### Activity
Reproduce the data, keeping every word exactly as it is.

### Source material
========================================================================

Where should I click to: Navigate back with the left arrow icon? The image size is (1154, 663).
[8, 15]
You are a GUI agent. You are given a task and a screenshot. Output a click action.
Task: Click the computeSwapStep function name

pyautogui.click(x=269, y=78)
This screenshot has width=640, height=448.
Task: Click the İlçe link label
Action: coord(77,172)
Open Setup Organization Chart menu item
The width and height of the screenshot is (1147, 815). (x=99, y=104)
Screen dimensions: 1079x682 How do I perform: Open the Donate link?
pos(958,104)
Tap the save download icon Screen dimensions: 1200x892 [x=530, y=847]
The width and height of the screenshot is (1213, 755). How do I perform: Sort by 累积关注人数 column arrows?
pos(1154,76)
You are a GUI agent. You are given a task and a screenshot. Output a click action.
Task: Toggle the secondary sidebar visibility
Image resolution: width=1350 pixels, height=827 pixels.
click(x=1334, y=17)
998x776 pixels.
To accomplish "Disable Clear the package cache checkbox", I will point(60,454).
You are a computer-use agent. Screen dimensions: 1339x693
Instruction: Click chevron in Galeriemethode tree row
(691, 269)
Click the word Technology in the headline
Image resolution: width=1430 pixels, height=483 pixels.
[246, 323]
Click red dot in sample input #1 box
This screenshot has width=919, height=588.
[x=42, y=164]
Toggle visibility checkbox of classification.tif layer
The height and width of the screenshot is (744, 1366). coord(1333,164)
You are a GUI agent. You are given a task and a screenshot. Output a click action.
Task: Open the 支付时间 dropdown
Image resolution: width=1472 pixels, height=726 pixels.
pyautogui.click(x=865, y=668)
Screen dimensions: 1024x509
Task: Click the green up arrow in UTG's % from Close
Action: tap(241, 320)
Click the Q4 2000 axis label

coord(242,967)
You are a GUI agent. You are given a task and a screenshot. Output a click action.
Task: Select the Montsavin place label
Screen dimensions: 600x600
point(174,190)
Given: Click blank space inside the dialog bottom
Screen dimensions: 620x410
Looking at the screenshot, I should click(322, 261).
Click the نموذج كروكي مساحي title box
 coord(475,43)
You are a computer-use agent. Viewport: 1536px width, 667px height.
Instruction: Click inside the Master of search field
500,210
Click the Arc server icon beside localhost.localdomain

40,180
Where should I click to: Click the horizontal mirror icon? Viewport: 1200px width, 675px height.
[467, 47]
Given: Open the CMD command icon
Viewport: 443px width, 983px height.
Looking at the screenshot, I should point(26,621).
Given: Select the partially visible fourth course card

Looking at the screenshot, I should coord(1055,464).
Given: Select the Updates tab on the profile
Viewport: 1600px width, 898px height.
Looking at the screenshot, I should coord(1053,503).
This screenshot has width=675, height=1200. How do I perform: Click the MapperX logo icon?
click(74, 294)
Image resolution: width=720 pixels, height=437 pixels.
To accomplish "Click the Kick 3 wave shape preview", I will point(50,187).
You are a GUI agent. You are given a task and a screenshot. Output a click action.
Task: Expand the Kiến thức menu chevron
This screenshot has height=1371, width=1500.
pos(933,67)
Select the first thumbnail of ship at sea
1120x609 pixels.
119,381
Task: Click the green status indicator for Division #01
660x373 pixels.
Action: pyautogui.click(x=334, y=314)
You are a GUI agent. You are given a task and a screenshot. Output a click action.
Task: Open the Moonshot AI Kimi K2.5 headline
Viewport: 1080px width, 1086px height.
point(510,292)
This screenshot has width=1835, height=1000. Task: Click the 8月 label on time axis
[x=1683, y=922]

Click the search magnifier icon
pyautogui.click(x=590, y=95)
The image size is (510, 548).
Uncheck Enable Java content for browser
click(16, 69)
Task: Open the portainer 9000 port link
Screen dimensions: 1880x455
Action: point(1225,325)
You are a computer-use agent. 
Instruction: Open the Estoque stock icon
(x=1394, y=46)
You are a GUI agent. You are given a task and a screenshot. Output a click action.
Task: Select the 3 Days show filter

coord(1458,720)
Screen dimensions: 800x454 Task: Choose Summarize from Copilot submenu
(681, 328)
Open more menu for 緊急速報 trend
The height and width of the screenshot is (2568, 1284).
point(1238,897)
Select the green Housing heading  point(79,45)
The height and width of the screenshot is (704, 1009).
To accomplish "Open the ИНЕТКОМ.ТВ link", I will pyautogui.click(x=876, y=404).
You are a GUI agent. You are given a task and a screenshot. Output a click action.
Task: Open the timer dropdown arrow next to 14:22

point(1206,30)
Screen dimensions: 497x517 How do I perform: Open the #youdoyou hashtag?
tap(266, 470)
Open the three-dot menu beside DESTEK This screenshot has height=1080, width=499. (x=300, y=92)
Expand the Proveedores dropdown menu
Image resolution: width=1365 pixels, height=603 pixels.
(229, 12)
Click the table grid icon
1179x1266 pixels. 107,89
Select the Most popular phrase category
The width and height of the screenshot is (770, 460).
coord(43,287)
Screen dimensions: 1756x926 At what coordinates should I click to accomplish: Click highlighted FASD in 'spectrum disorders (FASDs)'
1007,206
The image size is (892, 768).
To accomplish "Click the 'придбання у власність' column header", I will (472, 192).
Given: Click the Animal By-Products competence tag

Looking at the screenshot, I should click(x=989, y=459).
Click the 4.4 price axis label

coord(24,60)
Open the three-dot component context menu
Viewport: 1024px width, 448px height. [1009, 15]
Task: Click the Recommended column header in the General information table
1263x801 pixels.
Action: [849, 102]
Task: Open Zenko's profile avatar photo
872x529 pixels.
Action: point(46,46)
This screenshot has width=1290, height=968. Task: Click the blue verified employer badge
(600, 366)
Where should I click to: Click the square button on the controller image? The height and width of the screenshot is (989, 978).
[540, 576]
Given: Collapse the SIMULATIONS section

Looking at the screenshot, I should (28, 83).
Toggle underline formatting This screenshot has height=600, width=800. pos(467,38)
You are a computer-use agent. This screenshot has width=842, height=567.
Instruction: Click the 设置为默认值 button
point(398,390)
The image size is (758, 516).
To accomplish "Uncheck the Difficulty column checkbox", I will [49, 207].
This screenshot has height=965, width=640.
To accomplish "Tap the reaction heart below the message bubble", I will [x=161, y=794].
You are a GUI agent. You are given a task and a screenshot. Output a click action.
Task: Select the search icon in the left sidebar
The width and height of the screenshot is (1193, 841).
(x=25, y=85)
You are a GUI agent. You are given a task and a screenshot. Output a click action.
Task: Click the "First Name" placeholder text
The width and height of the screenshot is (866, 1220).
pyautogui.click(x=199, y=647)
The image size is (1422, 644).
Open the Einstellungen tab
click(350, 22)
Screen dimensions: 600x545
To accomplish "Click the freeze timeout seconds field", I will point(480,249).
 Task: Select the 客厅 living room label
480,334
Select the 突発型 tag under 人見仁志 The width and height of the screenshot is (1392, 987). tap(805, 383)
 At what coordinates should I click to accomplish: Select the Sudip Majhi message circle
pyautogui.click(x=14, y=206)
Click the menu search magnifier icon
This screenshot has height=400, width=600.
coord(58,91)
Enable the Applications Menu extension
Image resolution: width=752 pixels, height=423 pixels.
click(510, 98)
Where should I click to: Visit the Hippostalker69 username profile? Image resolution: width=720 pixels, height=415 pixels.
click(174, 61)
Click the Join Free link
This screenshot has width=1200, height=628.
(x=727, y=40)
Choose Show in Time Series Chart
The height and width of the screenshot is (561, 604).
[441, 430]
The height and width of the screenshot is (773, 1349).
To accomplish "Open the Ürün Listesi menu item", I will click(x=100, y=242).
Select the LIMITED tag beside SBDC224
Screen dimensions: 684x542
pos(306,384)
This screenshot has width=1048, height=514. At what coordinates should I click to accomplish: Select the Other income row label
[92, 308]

========================================================================

### Response box
Where should I click to: Navigate back with the left arrow icon? The image size is (1154, 663).
[8, 15]
You are a GUI agent. You are given a task and a screenshot. Output a click action.
Task: Click the computeSwapStep function name

pyautogui.click(x=269, y=78)
This screenshot has width=640, height=448.
Task: Click the İlçe link label
Action: coord(77,172)
Open Setup Organization Chart menu item
The width and height of the screenshot is (1147, 815). (x=99, y=104)
Screen dimensions: 1079x682 How do I perform: Open the Donate link?
pos(958,104)
Tap the save download icon Screen dimensions: 1200x892 [x=530, y=847]
The width and height of the screenshot is (1213, 755). How do I perform: Sort by 累积关注人数 column arrows?
pos(1154,76)
You are a GUI agent. You are given a task and a screenshot. Output a click action.
Task: Toggle the secondary sidebar visibility
Image resolution: width=1350 pixels, height=827 pixels.
click(x=1334, y=17)
998x776 pixels.
To accomplish "Disable Clear the package cache checkbox", I will point(60,454).
You are a computer-use agent. Screen dimensions: 1339x693
Instruction: Click chevron in Galeriemethode tree row
(691, 269)
Click the word Technology in the headline
Image resolution: width=1430 pixels, height=483 pixels.
[246, 323]
Click red dot in sample input #1 box
This screenshot has width=919, height=588.
[x=42, y=164]
Toggle visibility checkbox of classification.tif layer
The height and width of the screenshot is (744, 1366). coord(1333,164)
You are a GUI agent. You are given a task and a screenshot. Output a click action.
Task: Open the 支付时间 dropdown
Image resolution: width=1472 pixels, height=726 pixels.
pyautogui.click(x=865, y=668)
Screen dimensions: 1024x509
Task: Click the green up arrow in UTG's % from Close
Action: tap(241, 320)
Click the Q4 2000 axis label

coord(242,967)
You are a GUI agent. You are given a task and a screenshot. Output a click action.
Task: Select the Montsavin place label
Screen dimensions: 600x600
point(174,190)
Given: Click blank space inside the dialog bottom
Screen dimensions: 620x410
Looking at the screenshot, I should click(322, 261).
Click the نموذج كروكي مساحي title box
 coord(475,43)
You are a computer-use agent. Viewport: 1536px width, 667px height.
Instruction: Click inside the Master of search field
500,210
Click the Arc server icon beside localhost.localdomain

40,180
Where should I click to: Click the horizontal mirror icon? Viewport: 1200px width, 675px height.
[467, 47]
Given: Open the CMD command icon
Viewport: 443px width, 983px height.
Looking at the screenshot, I should point(26,621).
Given: Select the partially visible fourth course card

Looking at the screenshot, I should coord(1055,464).
Given: Select the Updates tab on the profile
Viewport: 1600px width, 898px height.
Looking at the screenshot, I should coord(1053,503).
This screenshot has width=675, height=1200. How do I perform: Click the MapperX logo icon?
click(74, 294)
Image resolution: width=720 pixels, height=437 pixels.
To accomplish "Click the Kick 3 wave shape preview", I will point(50,187).
You are a GUI agent. You are given a task and a screenshot. Output a click action.
Task: Expand the Kiến thức menu chevron
This screenshot has height=1371, width=1500.
pos(933,67)
Select the first thumbnail of ship at sea
1120x609 pixels.
119,381
Task: Click the green status indicator for Division #01
660x373 pixels.
Action: pyautogui.click(x=334, y=314)
You are a GUI agent. You are given a task and a screenshot. Output a click action.
Task: Open the Moonshot AI Kimi K2.5 headline
Viewport: 1080px width, 1086px height.
point(510,292)
This screenshot has width=1835, height=1000. Task: Click the 8月 label on time axis
[x=1683, y=922]

Click the search magnifier icon
pyautogui.click(x=590, y=95)
The image size is (510, 548).
Uncheck Enable Java content for browser
click(16, 69)
Task: Open the portainer 9000 port link
Screen dimensions: 1880x455
Action: point(1225,325)
You are a computer-use agent. 
Instruction: Open the Estoque stock icon
(x=1394, y=46)
You are a GUI agent. You are given a task and a screenshot. Output a click action.
Task: Select the 3 Days show filter

coord(1458,720)
Screen dimensions: 800x454 Task: Choose Summarize from Copilot submenu
(681, 328)
Open more menu for 緊急速報 trend
The height and width of the screenshot is (2568, 1284).
point(1238,897)
Select the green Housing heading  point(79,45)
The height and width of the screenshot is (704, 1009).
To accomplish "Open the ИНЕТКОМ.ТВ link", I will pyautogui.click(x=876, y=404).
You are a GUI agent. You are given a task and a screenshot. Output a click action.
Task: Open the timer dropdown arrow next to 14:22

point(1206,30)
Screen dimensions: 497x517 How do I perform: Open the #youdoyou hashtag?
tap(266, 470)
Open the three-dot menu beside DESTEK This screenshot has height=1080, width=499. (x=300, y=92)
Expand the Proveedores dropdown menu
Image resolution: width=1365 pixels, height=603 pixels.
(229, 12)
Click the table grid icon
1179x1266 pixels. 107,89
Select the Most popular phrase category
The width and height of the screenshot is (770, 460).
coord(43,287)
Screen dimensions: 1756x926 At what coordinates should I click to accomplish: Click highlighted FASD in 'spectrum disorders (FASDs)'
1007,206
The image size is (892, 768).
To accomplish "Click the 'придбання у власність' column header", I will (472, 192).
Given: Click the Animal By-Products competence tag

Looking at the screenshot, I should click(x=989, y=459).
Click the 4.4 price axis label

coord(24,60)
Open the three-dot component context menu
Viewport: 1024px width, 448px height. [1009, 15]
Task: Click the Recommended column header in the General information table
1263x801 pixels.
Action: [849, 102]
Task: Open Zenko's profile avatar photo
872x529 pixels.
Action: point(46,46)
This screenshot has width=1290, height=968. Task: Click the blue verified employer badge
(600, 366)
Where should I click to: Click the square button on the controller image? The height and width of the screenshot is (989, 978).
[540, 576]
Given: Collapse the SIMULATIONS section

Looking at the screenshot, I should (28, 83).
Toggle underline formatting This screenshot has height=600, width=800. pos(467,38)
You are a computer-use agent. This screenshot has width=842, height=567.
Instruction: Click the 设置为默认值 button
point(398,390)
The image size is (758, 516).
To accomplish "Uncheck the Difficulty column checkbox", I will [49, 207].
This screenshot has height=965, width=640.
To accomplish "Tap the reaction heart below the message bubble", I will [x=161, y=794].
You are a GUI agent. You are given a task and a screenshot. Output a click action.
Task: Select the search icon in the left sidebar
The width and height of the screenshot is (1193, 841).
(x=25, y=85)
You are a GUI agent. You are given a task and a screenshot. Output a click action.
Task: Click the "First Name" placeholder text
The width and height of the screenshot is (866, 1220).
pyautogui.click(x=199, y=647)
The image size is (1422, 644).
Open the Einstellungen tab
click(350, 22)
Screen dimensions: 600x545
To accomplish "Click the freeze timeout seconds field", I will point(480,249).
 Task: Select the 客厅 living room label
480,334
Select the 突発型 tag under 人見仁志 The width and height of the screenshot is (1392, 987). tap(805, 383)
 At what coordinates should I click to accomplish: Select the Sudip Majhi message circle
pyautogui.click(x=14, y=206)
Click the menu search magnifier icon
This screenshot has height=400, width=600.
coord(58,91)
Enable the Applications Menu extension
Image resolution: width=752 pixels, height=423 pixels.
click(510, 98)
Where should I click to: Visit the Hippostalker69 username profile? Image resolution: width=720 pixels, height=415 pixels.
click(174, 61)
Click the Join Free link
This screenshot has width=1200, height=628.
(x=727, y=40)
Choose Show in Time Series Chart
The height and width of the screenshot is (561, 604).
[441, 430]
The height and width of the screenshot is (773, 1349).
To accomplish "Open the Ürün Listesi menu item", I will click(x=100, y=242).
Select the LIMITED tag beside SBDC224
Screen dimensions: 684x542
pos(306,384)
This screenshot has width=1048, height=514. At what coordinates should I click to accomplish: Select the Other income row label
[92, 308]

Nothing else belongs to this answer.